* [PROVIDED ENTRIES]
====================

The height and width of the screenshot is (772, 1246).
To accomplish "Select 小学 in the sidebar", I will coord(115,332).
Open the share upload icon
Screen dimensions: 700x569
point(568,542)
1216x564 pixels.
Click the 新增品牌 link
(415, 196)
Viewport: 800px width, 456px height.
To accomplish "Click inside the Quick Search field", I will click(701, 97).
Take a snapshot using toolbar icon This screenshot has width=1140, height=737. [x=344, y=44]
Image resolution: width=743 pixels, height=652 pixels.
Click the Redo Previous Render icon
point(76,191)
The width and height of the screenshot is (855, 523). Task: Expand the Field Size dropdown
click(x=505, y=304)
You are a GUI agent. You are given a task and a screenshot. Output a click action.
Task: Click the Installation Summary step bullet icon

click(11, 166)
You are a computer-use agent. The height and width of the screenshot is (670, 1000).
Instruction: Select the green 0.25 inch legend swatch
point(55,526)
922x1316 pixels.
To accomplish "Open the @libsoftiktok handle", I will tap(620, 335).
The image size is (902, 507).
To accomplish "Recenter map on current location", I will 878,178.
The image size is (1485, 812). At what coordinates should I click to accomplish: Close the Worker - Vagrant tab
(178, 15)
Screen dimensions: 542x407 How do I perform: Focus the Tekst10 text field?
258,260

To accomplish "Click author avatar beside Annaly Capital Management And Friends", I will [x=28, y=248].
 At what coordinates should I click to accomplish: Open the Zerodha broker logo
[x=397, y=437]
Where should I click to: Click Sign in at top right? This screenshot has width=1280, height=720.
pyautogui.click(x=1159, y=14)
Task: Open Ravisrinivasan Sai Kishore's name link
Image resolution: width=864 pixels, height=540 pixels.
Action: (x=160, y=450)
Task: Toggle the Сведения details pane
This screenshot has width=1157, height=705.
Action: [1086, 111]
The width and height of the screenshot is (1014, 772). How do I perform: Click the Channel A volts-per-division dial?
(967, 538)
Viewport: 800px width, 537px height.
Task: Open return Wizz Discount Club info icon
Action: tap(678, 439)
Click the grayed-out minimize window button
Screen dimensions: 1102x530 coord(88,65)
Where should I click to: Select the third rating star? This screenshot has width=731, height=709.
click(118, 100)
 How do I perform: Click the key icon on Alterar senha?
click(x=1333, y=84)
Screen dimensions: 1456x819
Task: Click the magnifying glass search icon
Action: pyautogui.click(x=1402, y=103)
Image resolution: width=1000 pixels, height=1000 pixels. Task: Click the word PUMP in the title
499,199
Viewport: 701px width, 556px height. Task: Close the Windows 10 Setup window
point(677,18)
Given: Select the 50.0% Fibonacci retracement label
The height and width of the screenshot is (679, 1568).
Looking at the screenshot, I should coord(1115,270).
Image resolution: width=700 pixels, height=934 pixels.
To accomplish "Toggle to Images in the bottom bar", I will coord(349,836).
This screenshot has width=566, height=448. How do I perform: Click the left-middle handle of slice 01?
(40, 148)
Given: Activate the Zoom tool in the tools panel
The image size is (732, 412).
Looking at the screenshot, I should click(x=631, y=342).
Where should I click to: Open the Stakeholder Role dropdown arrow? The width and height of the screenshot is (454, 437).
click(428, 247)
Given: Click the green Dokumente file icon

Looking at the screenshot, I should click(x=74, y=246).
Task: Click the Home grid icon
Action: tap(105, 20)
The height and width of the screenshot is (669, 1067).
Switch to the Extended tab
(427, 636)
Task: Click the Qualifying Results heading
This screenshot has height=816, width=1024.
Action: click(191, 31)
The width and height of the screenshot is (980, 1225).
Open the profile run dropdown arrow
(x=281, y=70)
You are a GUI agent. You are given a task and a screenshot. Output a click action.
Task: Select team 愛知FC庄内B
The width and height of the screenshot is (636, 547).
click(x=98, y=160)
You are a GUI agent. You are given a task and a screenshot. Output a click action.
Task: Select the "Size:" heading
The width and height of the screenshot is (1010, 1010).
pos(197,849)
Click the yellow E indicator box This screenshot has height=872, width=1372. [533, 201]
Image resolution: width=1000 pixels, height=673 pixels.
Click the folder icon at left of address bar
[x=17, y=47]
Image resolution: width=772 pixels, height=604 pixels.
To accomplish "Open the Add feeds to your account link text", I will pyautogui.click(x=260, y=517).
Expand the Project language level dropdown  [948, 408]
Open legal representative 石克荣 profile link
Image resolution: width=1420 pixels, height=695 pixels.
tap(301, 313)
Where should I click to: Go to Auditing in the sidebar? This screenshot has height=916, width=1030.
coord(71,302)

====================

* [PROBLEM DESCRIPTION] Search the material for the word "Toggle" and copy each line where it occurs.

* [OUTPUT OF THE EXERCISE]
Task: Toggle the Сведения details pane
To accomplish "Toggle to Images in the bottom bar", I will coord(349,836).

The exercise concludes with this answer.